I'll have to pay closer attention but I think the pattern is correct, just a bit inconsistent because I have a midpipe and stock wastegate. So 12-10-12.
#4
Thread Starter
Senior Member
iTrader: (5)
Joined: Dec 2005
Posts: 694
Likes: 0
From: SF Bay Area, CA
Ok I did some more testing today, boost pattern seems to be 11-6-13. I assume this is due to the creep as my boost control is set to 12. And that's from my Defi gauge which always seems to read I think a psi higher than the boost controller even though theyre teed on the same nipple. And importantly this hesitation I have seems to occur about 4800-5200 rpm, after the transition, not every time and it's like the car looses power for a second then instantly regains it. I know that my compression is a bit low and I may have a stuck side seal and my primary turbo leaks oil and they both seem tired but this seems like it might be electrical possibly due to the insufficient stock grounding? My battery is relocated to the bin and attached directly to the starter to power the engine harness and grounded below the bin. I will try putting another ground on the ecu.
#5
Ok I did some more testing today, boost pattern seems to be 11-6-13. I assume this is due to the creep as my boost control is set to 12. And that's from my Defi gauge which always seems to read I think a psi higher than the boost controller even though theyre teed on the same nipple. And importantly this hesitation I have seems to occur about 4800-5200 rpm, after the transition, not every time and it's like the car looses power for a second then instantly regains it. I know that my compression is a bit low and I may have a stuck side seal and my primary turbo leaks oil and they both seem tired but this seems like it might be electrical possibly due to the insufficient stock grounding? My battery is relocated to the bin and attached directly to the starter to power the engine harness and grounded below the bin. I will try putting another ground on the ecu.
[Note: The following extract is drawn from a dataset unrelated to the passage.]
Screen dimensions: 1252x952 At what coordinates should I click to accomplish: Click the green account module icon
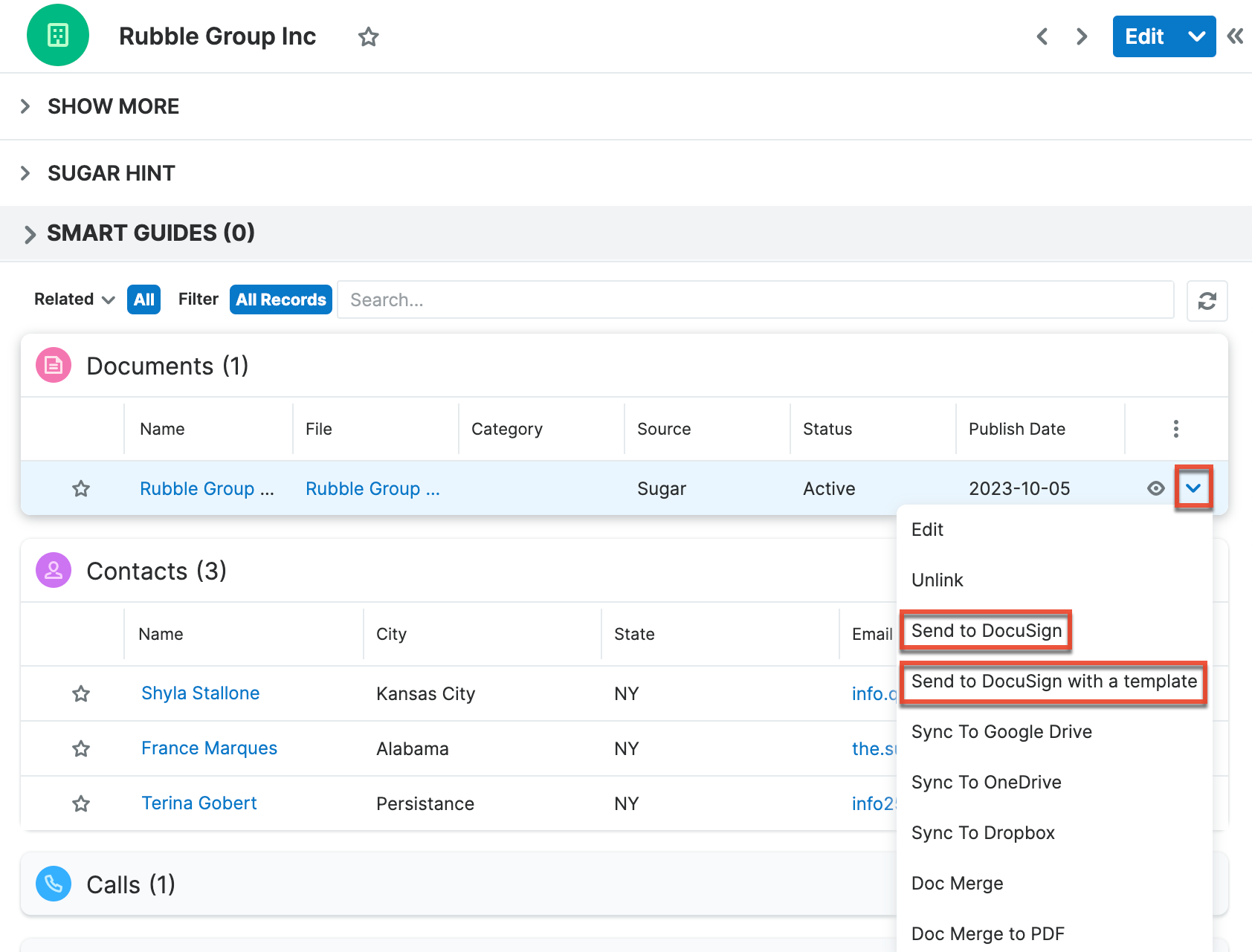pos(58,35)
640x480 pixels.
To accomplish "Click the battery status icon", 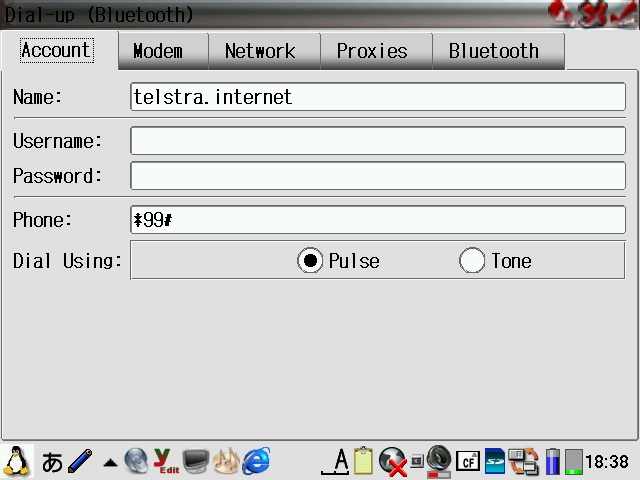I will click(x=552, y=461).
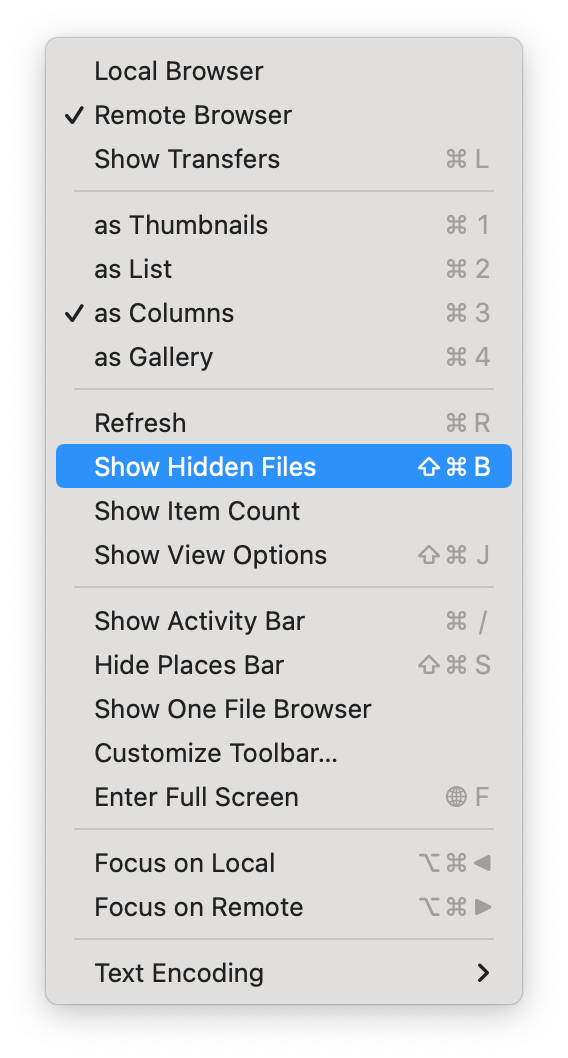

i had same problem it was solenoid valve...
try this - if you have boost controler take it out (unhook the vacumm lines and hook them up to stock locations)
on the wastgate you will have two vacumm lines - take off the one thats on the right side of the wastgate.... and cap the wastgate niple - ( cut the vacum line and put a bolt in it will work )
you car should only boost 8 psi at wastgate and you car wont be bucking anymore or creep
and after this test...if you dont have anymore off thos problems ...just chang your solenoids
Trending Topics
#8
Note that Solenoid "I" is the waste-gate control.
#9
Thread Starter
Senior Member
iTrader: (5)
Joined: Dec 2005
Posts: 694
Likes: 0
From: SF Bay Area, CA
Hm I don't think it would be that solenoid since I have a boost controller with it's own.
Did some more testing today, it appears as though right at the transition the boost doesn't ramp up smoothly but rather slams on real quick, may be due to the midpipe with unported wastegate? I will do some poking around, want to check the charge control valve, charge relief and associated systems.
Did some more testing today, it appears as though right at the transition the boost doesn't ramp up smoothly but rather slams on real quick, may be due to the midpipe with unported wastegate? I will do some poking around, want to check the charge control valve, charge relief and associated systems.
#10
Hm I don't think it would be that solenoid since I have a boost controller with it's own.
Did some more testing today, it appears as though right at the transition the boost doesn't ramp up smoothly but rather slams on real quick, may be due to the midpipe with unported wastegate? I will do some poking around, want to check the charge control valve, charge relief and associated systems.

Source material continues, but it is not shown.